3. The method of claim 1, wherein the deep network has a number of layers L and the label hierarchy has a number of layers K, wherein L is>K, and the variable of each layer of the deep network is represented as h = { h = { h⁽⁰⁾，...，h^(L)In which h⁽⁰⁾An underlying visual feature X representing an image; the variable of each layer corresponding to the label hierarchy is represented as y = { y = { y =^(L-K+1)，...，y^(L)}。

4. The method according to claim 3, wherein the step 3 comprises the steps of:

step 3.1: by constructing an auto-encoder, the reconstruction error is based on the slave h in the depth network⁽⁰⁾Layer to h^(L-K+1)The parameters of the layer are preliminarily adjusted;

step 3.2: for h in the deep network^(L-K+1)Layer to maximum h^(L)Layer, incorporating a layer in a deep network, such as h^(l)Layers and corresponding layers in the hierarchy of labels, e.g. y^(l)And the layer is used for carrying out feature fusion and adjusting corresponding parameters in the deep network.

5. The method according to claim 4, characterized in that said step 3.1 further comprises the steps of:

step 3.1.1: from h⁽⁰⁾Layer up to h^(L-K+1)Layers, a self-plaiting structure is constructed between each two adjacent layersA coder by which a mapping of a representation of an upper layer is derivable from a representation of a lower layer;

step 3.1.2: mapping back from the previous layer representation to obtain a reconstructed representation of the next layer;

step 3.1.3: adjusting parameters of the deep network up to h according to errors between a correct representation and a reconstructed representation^(L-K+1)And (3) a layer.

6. The method according to claim 5, characterized in that in step 3.1.3, the parameters of the deep network are adjusted using a minimum reconstruction cross entropy.

7. The method according to claim 4, characterized in that said step 3.2 further comprises the steps of:

step 3.2.1: utilizing a certain level y in the hierarchy of labels^(l)The label adjusts the slave h in the deep network⁽⁰⁾To h^(l)Parameters of the layer;

step 3.2.2: through h^(l)Layer and y^(l)Layer representation merge learning to get h^(l+1)The characteristic of the layer is expressed, and the corresponding parameter of the deep network is adjusted until h^(L)And (3) a layer.

8. The method according to claim 7, characterized in that in step 3.2.1 and step 3.2.2, parameters are adjusted for the deep network using a back propagation algorithm based on cross entropy loss.

9. The method of claim 7, wherein in step 3.2.2, h is^(l)Layer and y^(l)The representation of the layer is combined with h^(l+1)The representation of the layers constitutes an auto-encoder.

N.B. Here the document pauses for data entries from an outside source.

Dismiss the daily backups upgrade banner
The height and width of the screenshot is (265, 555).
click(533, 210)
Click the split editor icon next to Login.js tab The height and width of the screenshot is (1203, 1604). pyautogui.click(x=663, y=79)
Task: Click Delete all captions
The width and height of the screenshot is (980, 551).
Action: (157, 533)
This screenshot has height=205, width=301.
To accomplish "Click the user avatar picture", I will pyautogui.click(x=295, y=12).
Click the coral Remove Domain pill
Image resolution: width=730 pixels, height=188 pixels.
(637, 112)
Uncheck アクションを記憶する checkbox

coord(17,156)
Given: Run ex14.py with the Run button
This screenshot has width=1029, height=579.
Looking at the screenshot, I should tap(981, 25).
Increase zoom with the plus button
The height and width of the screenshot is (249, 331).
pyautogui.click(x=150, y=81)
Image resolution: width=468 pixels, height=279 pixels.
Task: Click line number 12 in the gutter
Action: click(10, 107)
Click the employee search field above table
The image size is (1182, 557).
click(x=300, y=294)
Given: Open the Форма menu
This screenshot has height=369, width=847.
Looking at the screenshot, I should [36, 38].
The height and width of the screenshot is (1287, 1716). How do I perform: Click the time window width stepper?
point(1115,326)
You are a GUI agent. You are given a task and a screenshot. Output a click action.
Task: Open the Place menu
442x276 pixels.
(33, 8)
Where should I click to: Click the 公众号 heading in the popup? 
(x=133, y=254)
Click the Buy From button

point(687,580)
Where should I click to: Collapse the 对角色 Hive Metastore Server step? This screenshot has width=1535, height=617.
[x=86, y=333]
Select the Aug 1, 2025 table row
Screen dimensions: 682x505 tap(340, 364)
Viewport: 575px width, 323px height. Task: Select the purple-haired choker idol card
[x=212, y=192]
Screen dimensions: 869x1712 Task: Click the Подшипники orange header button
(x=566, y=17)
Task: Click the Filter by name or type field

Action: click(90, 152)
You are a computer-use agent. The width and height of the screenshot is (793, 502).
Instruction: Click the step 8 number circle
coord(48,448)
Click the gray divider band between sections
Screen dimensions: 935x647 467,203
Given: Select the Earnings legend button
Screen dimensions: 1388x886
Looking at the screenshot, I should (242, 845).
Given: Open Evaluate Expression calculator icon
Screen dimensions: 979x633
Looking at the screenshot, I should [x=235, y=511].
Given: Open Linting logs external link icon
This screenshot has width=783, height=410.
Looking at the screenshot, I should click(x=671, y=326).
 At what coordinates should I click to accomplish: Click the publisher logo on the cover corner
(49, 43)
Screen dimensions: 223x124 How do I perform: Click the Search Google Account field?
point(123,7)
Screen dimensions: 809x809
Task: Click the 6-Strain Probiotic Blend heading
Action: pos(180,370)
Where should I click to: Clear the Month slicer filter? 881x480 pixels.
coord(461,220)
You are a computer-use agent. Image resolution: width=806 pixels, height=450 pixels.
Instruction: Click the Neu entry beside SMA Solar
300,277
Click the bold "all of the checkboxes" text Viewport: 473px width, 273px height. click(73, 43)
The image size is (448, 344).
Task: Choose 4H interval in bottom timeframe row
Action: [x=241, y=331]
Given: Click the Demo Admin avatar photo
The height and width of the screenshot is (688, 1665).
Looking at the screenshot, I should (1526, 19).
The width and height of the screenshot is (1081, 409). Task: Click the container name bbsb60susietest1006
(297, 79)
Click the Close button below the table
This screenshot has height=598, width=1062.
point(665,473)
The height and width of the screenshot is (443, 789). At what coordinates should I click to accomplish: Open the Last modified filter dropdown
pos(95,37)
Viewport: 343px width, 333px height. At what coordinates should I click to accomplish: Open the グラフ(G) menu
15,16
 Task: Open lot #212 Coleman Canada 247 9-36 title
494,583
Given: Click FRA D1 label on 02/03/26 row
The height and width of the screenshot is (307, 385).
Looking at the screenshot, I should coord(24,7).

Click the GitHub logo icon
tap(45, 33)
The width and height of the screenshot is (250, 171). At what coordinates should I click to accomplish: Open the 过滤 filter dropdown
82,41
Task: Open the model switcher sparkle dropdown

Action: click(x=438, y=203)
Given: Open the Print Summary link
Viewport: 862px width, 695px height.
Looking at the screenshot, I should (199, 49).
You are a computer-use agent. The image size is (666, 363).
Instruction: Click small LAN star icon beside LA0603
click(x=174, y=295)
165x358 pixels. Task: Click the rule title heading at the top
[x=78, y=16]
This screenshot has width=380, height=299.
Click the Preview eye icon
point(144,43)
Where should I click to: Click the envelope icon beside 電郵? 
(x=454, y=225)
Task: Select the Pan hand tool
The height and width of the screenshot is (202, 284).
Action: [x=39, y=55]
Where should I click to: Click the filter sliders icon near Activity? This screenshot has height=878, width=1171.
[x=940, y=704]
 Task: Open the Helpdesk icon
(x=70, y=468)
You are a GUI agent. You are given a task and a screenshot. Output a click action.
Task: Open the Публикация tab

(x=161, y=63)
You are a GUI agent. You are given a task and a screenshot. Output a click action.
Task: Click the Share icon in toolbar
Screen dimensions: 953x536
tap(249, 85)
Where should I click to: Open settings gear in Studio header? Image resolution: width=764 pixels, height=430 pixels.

10. The method of claim 1, wherein the step 4 further comprises the steps of:

step 4.1: extracting bottom layer visual features of the test image;

step 4.2: obtaining a hierarchical feature representation of the bottom visual features of the test image by using the depth network;

step 4.3: predicting label information of the test image using a hierarchical feature representation of the test image.